Activity:
Every record, from the first to the last, is to be printed again exactly.

Saved entries:
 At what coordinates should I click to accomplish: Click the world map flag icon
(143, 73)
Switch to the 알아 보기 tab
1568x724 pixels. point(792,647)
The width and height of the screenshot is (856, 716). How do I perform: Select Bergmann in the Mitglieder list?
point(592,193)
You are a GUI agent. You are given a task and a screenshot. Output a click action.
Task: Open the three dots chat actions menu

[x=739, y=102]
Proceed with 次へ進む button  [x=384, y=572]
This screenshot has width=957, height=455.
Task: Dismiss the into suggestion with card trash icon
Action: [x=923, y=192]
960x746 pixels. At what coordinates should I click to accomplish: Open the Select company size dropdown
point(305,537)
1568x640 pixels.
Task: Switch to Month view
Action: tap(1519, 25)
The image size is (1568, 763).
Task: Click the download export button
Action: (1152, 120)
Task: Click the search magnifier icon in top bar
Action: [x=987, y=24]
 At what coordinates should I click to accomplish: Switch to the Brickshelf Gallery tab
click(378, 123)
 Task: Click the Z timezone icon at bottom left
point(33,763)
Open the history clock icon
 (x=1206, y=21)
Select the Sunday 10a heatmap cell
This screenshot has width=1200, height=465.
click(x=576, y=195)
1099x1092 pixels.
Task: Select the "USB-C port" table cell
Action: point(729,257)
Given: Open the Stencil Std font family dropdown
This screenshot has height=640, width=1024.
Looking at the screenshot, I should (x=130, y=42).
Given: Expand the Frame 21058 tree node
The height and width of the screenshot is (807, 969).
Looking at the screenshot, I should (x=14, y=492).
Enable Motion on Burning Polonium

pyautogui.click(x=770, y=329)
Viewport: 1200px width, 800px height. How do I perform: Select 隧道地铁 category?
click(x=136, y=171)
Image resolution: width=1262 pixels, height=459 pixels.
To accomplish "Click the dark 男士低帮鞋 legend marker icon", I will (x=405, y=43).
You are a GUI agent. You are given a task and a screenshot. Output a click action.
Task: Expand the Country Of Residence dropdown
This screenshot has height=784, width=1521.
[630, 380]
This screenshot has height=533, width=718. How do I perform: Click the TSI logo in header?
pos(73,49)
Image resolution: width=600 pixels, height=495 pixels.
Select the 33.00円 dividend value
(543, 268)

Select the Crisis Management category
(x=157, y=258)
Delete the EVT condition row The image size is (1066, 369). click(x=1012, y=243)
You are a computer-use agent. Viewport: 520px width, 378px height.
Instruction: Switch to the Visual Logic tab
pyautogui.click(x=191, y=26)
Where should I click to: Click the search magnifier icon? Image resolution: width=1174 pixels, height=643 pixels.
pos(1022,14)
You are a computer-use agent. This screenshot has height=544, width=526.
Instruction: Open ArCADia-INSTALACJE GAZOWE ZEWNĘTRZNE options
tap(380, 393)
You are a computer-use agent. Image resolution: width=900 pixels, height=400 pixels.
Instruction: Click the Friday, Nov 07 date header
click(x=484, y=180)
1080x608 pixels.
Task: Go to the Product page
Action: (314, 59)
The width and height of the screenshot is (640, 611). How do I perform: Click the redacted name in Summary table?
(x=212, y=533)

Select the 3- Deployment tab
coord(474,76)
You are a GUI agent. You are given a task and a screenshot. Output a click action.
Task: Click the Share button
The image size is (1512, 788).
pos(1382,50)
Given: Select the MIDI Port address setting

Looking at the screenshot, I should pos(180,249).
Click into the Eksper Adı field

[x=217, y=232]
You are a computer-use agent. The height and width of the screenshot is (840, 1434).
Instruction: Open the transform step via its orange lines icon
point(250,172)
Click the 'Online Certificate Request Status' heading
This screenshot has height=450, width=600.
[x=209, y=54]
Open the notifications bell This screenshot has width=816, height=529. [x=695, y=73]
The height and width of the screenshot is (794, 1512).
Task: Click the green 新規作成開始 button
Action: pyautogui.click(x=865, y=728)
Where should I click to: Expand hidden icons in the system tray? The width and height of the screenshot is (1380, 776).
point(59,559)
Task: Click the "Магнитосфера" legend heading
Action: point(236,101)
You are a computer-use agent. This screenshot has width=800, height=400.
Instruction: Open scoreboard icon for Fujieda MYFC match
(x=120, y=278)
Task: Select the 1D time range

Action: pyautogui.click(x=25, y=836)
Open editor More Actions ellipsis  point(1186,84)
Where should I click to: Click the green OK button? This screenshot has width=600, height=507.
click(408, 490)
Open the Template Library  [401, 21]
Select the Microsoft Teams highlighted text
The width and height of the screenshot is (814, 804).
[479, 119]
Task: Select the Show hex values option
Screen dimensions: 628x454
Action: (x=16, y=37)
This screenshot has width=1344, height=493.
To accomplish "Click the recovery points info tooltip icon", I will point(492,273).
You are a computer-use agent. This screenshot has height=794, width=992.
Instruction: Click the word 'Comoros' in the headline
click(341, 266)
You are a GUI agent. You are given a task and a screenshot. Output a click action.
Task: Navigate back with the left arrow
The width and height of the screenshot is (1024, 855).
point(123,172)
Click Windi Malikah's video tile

Task result:
 At what coordinates should I click to accomplish: Click the world map flag icon
(143, 73)
Switch to the 알아 보기 tab
1568x724 pixels. point(792,647)
The width and height of the screenshot is (856, 716). How do I perform: Select Bergmann in the Mitglieder list?
point(592,193)
You are a GUI agent. You are given a task and a screenshot. Output a click action.
Task: Open the three dots chat actions menu

[x=739, y=102]
Proceed with 次へ進む button  [x=384, y=572]
This screenshot has width=957, height=455.
Task: Dismiss the into suggestion with card trash icon
Action: [x=923, y=192]
960x746 pixels. At what coordinates should I click to accomplish: Open the Select company size dropdown
point(305,537)
1568x640 pixels.
Task: Switch to Month view
Action: tap(1519, 25)
The image size is (1568, 763).
Task: Click the download export button
Action: (1152, 120)
Task: Click the search magnifier icon in top bar
Action: [x=987, y=24]
 At what coordinates should I click to accomplish: Switch to the Brickshelf Gallery tab
click(378, 123)
 Task: Click the Z timezone icon at bottom left
point(33,763)
Open the history clock icon
 (x=1206, y=21)
Select the Sunday 10a heatmap cell
This screenshot has width=1200, height=465.
click(x=576, y=195)
1099x1092 pixels.
Task: Select the "USB-C port" table cell
Action: point(729,257)
Given: Open the Stencil Std font family dropdown
This screenshot has height=640, width=1024.
Looking at the screenshot, I should (x=130, y=42).
Given: Expand the Frame 21058 tree node
The height and width of the screenshot is (807, 969).
Looking at the screenshot, I should (x=14, y=492).
Enable Motion on Burning Polonium

pyautogui.click(x=770, y=329)
Viewport: 1200px width, 800px height. How do I perform: Select 隧道地铁 category?
click(x=136, y=171)
Image resolution: width=1262 pixels, height=459 pixels.
To accomplish "Click the dark 男士低帮鞋 legend marker icon", I will (x=405, y=43).
You are a GUI agent. You are given a task and a screenshot. Output a click action.
Task: Expand the Country Of Residence dropdown
This screenshot has height=784, width=1521.
[630, 380]
This screenshot has height=533, width=718. How do I perform: Click the TSI logo in header?
pos(73,49)
Image resolution: width=600 pixels, height=495 pixels.
Select the 33.00円 dividend value
(543, 268)

Select the Crisis Management category
(x=157, y=258)
Delete the EVT condition row The image size is (1066, 369). click(x=1012, y=243)
You are a computer-use agent. Viewport: 520px width, 378px height.
Instruction: Switch to the Visual Logic tab
pyautogui.click(x=191, y=26)
Where should I click to: Click the search magnifier icon? Image resolution: width=1174 pixels, height=643 pixels.
pos(1022,14)
You are a computer-use agent. This screenshot has height=544, width=526.
Instruction: Open ArCADia-INSTALACJE GAZOWE ZEWNĘTRZNE options
tap(380, 393)
You are a computer-use agent. Image resolution: width=900 pixels, height=400 pixels.
Instruction: Click the Friday, Nov 07 date header
click(x=484, y=180)
1080x608 pixels.
Task: Go to the Product page
Action: (314, 59)
The width and height of the screenshot is (640, 611). How do I perform: Click the redacted name in Summary table?
(x=212, y=533)

Select the 3- Deployment tab
coord(474,76)
You are a GUI agent. You are given a task and a screenshot. Output a click action.
Task: Click the Share button
The image size is (1512, 788).
pos(1382,50)
Given: Select the MIDI Port address setting

Looking at the screenshot, I should pos(180,249).
Click into the Eksper Adı field

[x=217, y=232]
You are a computer-use agent. The height and width of the screenshot is (840, 1434).
Instruction: Open the transform step via its orange lines icon
point(250,172)
Click the 'Online Certificate Request Status' heading
This screenshot has height=450, width=600.
[x=209, y=54]
Open the notifications bell This screenshot has width=816, height=529. [x=695, y=73]
The height and width of the screenshot is (794, 1512).
Task: Click the green 新規作成開始 button
Action: pyautogui.click(x=865, y=728)
Where should I click to: Expand hidden icons in the system tray? The width and height of the screenshot is (1380, 776).
point(59,559)
Task: Click the "Магнитосфера" legend heading
Action: point(236,101)
You are a computer-use agent. This screenshot has width=800, height=400.
Instruction: Open scoreboard icon for Fujieda MYFC match
(x=120, y=278)
Task: Select the 1D time range

Action: pyautogui.click(x=25, y=836)
Open editor More Actions ellipsis  point(1186,84)
Where should I click to: Click the green OK button? This screenshot has width=600, height=507.
click(408, 490)
Open the Template Library  [401, 21]
Select the Microsoft Teams highlighted text
The width and height of the screenshot is (814, 804).
[479, 119]
Task: Select the Show hex values option
Screen dimensions: 628x454
Action: (x=16, y=37)
This screenshot has width=1344, height=493.
To accomplish "Click the recovery points info tooltip icon", I will point(492,273).
You are a computer-use agent. This screenshot has height=794, width=992.
Instruction: Click the word 'Comoros' in the headline
click(341, 266)
You are a GUI agent. You are given a task and a screenshot. Output a click action.
Task: Navigate back with the left arrow
The width and height of the screenshot is (1024, 855).
point(123,172)
Click Windi Malikah's video tile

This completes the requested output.